The market has been rife with rumours that Nokia is a takeover target for Microsoft - gossip Elop felt compelled to deny in front of hundreds at an industry conference near Los Angeles last week. "There's absolutely no discussion," the 47-year-old Canadian said. "The rumours are baseless."

But the response failed to dispel all doubts and bloggers have continued to dwell upon the fact that Elop, the first non-Finn to run the company in its 140-year history, joined Nokia less than nine months ago from Microsoft, where he was head of the division responsible for the Microsoft Office line of products. He subsequently drove through a tie-up with Microsoft to develop Nokia smartphones on the Windows Phone 7 platform, a deal that took the industry by surprise when it was announced in February.

Though still clinging to its position as the world's largest volume manufacturer of mobile handsets, Nokia is on the ropes.
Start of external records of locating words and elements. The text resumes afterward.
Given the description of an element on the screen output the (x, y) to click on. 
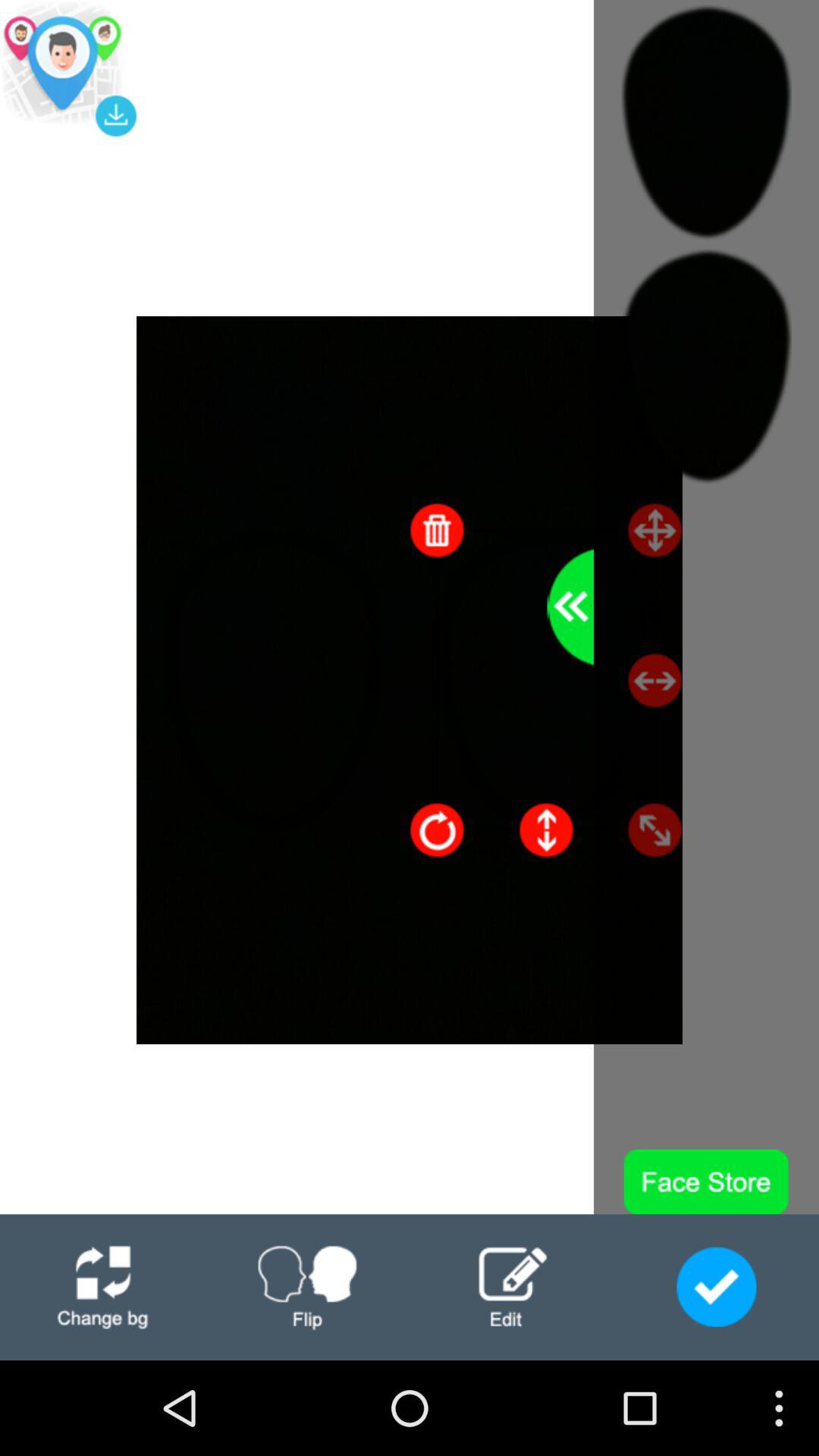
edit button (511, 1287)
Given the description of an element on the screen output the (x, y) to click on. 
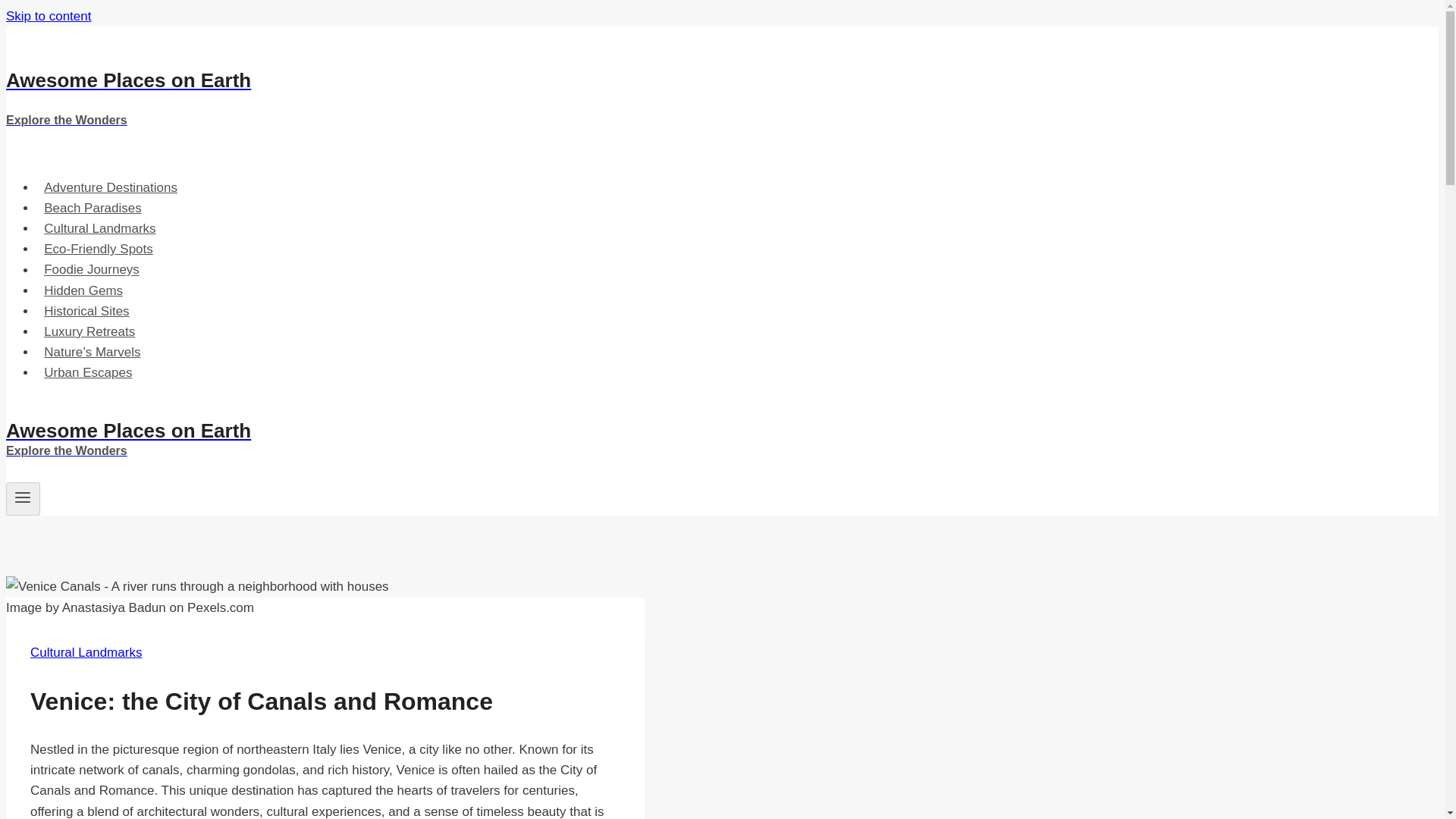
Luxury Retreats (89, 331)
Foodie Journeys (91, 269)
Hidden Gems (83, 290)
Toggle Menu (22, 497)
Historical Sites (86, 310)
Urban Escapes (87, 372)
Beach Paradises (494, 98)
Cultural Landmarks (92, 207)
Adventure Destinations (99, 228)
Eco-Friendly Spots (110, 187)
Cultural Landmarks (98, 248)
Skip to content (85, 652)
Skip to content (47, 16)
Toggle Menu (47, 16)
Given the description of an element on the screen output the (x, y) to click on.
It is slashing 7,000 jobs in a bid to cut costs by 880 million and it has transferred its Symbian smartphone software to Accenture.

When he decided to go for Windows 7, Elop effectively sidelined Nokia's current range of Symbian-powered phones, despite commitments to support the platform until 2016. Meanwhile, Nokia products using the Windows operating system will not ship until the fourth quarter of this year at the earliest.

Prior to the iPhone, Nokia was the king of mobile handsets. Now its share of the smartphone market has plunged from 49 per cent to 25 per cent. It has also lost its ranking as the largest handset maker in terms of revenue to Apple.

While some shareholders bemoan the fact that Nokia refused to stay the course with Symbian, most analysts say the Finnish firm needed a fresh sheet upon which to map out how to meet consumer demand for devices that surf the web, play films and run games. Carolina Milanesi, mobile phone analyst at Gartner, said Symbian could have been bettered but a fresh start was needed: "You are talking about something that can be improved, but it would have been difficult on such complex devices," she said.

As a company rooted in hardware and large-volume production, analysts say Nokia was slow to respond to the first iPhone and the launch of Android. Its hopes had been pinned on a platform called "MeeGo" - under development in conjunction with Intel - but after an internal review, Elop concluded that MeeGo wasn't ready to pick up the slack.

Some critics claim Nokia would have been better advised to join the Android bandwagon than pursue a partnership with Microsoft. Sales of smartphones using the Google operating system nearly quadrupled during the year to the end of March, putting them at more than double the sales of the more expensive iPhone. With such momentum behind Android, experts say Nokia could have regained its footing in the smartphone sector

Elop, however, wants Nokia to recapture the throne as the most innovative company in its sector. This would not have been possible with Android, as Google was not prepared to hand over any special concessions to Nokia. By contrast, the deal with Microsoft gives Nokia the right to bolt on almost any innovation that its engineers can come up with.

"I was at the Mobile Congress where they announced the partnership in February, and I actually thought it was good news," says Brian McNicoll, co-founder and managing director of Dynamo Games in Dundee. "If Nokia truly want to try and be a leader again, that is what they have to do."

Nokia has not yet suffered significant defections among its top technologists. At least part of this is down to national pride, as Nokia has for years been touted as Finland's technology champion. And despite the collapse in the firm's share price last week, some believe Elop can deliver.

Milanesi says much will depend on how well Nokia defends its territory from poachers during the transition period that Elop says will extend to the end of 2012. The battle to maintain market share is paramount, as it is difficult to win back customers once they've found an alternative they're happy with," she says.

"The second quarter should be the worst quarter for them," Milanesi says. "If that is not the case, then the whole recovery story is going to become much more difficult."